A guest post by Leighton Howard

The upcoming allowance of a patent to a
generic manufacturer which essentially protects any polymorphic form of
tolterodine tartrate together with a carrier or diluent demonstrates that the
quality of patent examination at the USPTO cannot be relied upon to filter out
patent applications that are clearly not innovative from the eyes of a generic
developer and that may significantly affect the level of generic competition to
Pharmacia & Upjohn’s Detrol product post patent
expiry.

GenericsWeb researches and monitors patent
publications to assist in developing generic pharmaceuticals. Although many
generics companies see this as an essential component of their development
activities, some choose to focus on Orange Book listed patents and others filed
by the innovator alone. This case clearly shows the latter option to be
deficient, representing a significant risk to less informed generic developers.
Similar cases, unfortunately, are highly likely unless the examination quality
issues at patent offices around the world are
addressed.

GenericsWeb’s Pipeline Developer report for
Tolterodine identifies a PCT application entitled “Novel Polymorphs of
Tolterodine Tartrate” filed in 2003 by Hetero Drugs Ltd of Hyderabad (IN), more
than 5 years after approval of products containing Tolterodine Tartrate as a
‘white, crystalline powder’. This resulted in a corresponding US patent
application which, if granted, will ordinarily run until 2023 – more than 10
years after the molecule patent that protects (and discloses methods for making)
the Tolterodine Tartrate active ingredient per se.

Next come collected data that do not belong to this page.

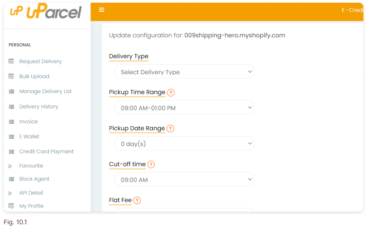This screenshot has height=227, width=367.
Task: Open the 09:00 AM-01:00 PM pickup time dropdown
Action: click(x=185, y=108)
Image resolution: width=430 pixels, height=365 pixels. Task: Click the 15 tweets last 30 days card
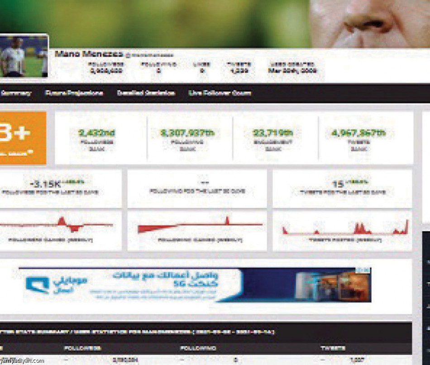[342, 189]
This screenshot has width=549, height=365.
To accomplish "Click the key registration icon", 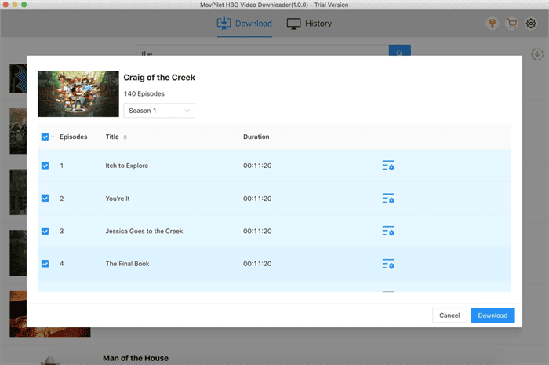I will (492, 24).
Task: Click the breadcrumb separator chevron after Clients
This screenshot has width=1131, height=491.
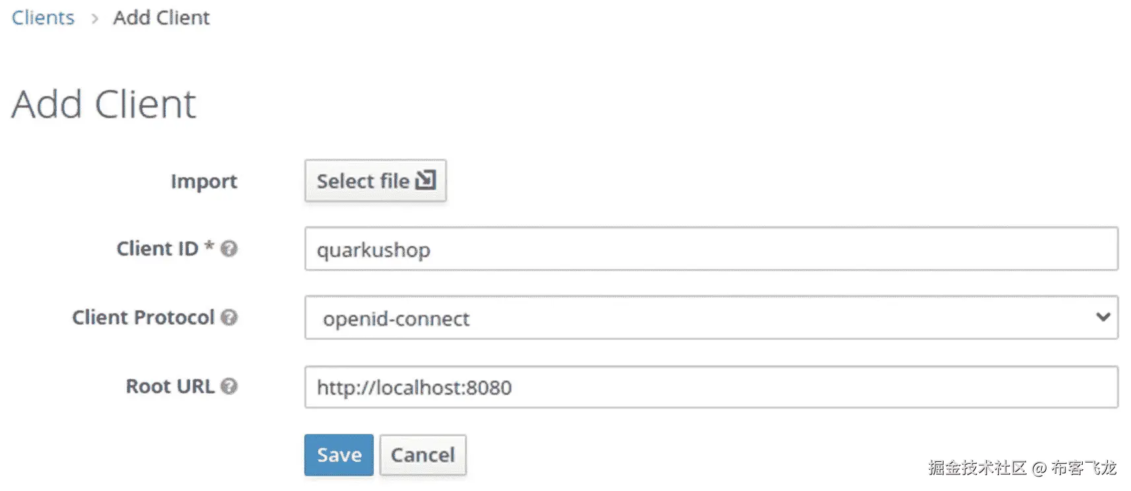Action: point(94,18)
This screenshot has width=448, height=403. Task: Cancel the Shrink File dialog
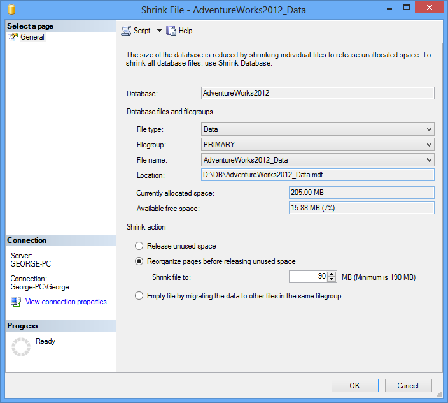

A Notice of Allowability issued by the
USPTO examiner on May 18th 2007 shows that claims to ‘A
pharmaceutical composition comprising a polymorphic form of tolterodine tartrate
and a pharmaceutically acceptable carrier or diluent’ have been approved for
grant following the prosecution of this application. Claims to amorphous forms
of Tolterodine tartrate per se are also considered allowable in the same
notice.

Upon grant, which the public record shows
to be imminent, this patent is expected to prevent any company other than Hetero
from launching a generic version of Tolterodine as a tartrate salt in the USA. It could also be a cause for
concern by the innovator Pharmacia & Upjohn, whose original product
seemingly falls within the scope of the claims. Whilst the question of validity
of the allowed claims can only be answered by extensive legal scrutiny, any
experienced generic developer would be of the opinion that these claims lack any
inventive step over the originator product approval data, and are not in the
spirit of ‘innovation’ that the patent system is intended to reward. The
quality of examination at the USPTO clearly needs
improving.

Is this a fair use of the patent system?
Are generic companies just playing the innovators at their own game? Is it
possible for patent examination quality to improve?